GIVEN RECORDS –

+ + + + +

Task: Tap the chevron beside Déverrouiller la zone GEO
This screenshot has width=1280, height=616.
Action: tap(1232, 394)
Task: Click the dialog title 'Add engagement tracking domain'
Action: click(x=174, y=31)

+ + + + +

TASK ITEM –
All of the material above should be restated verbatim.

SOLUTION TO THE PROBLEM –
Task: Tap the chevron beside Déverrouiller la zone GEO
This screenshot has width=1280, height=616.
Action: tap(1232, 394)
Task: Click the dialog title 'Add engagement tracking domain'
Action: click(x=174, y=31)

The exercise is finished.